*** EXTRACTED INFORMATION Section Begins ***

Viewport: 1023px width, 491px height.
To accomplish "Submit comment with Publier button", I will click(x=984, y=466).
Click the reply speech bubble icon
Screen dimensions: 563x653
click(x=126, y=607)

*** EXTRACTED INFORMATION Section Ends ***

Line by line, copy the data above.

Viewport: 1023px width, 491px height.
To accomplish "Submit comment with Publier button", I will click(x=984, y=466).
Click the reply speech bubble icon
Screen dimensions: 563x653
click(x=126, y=607)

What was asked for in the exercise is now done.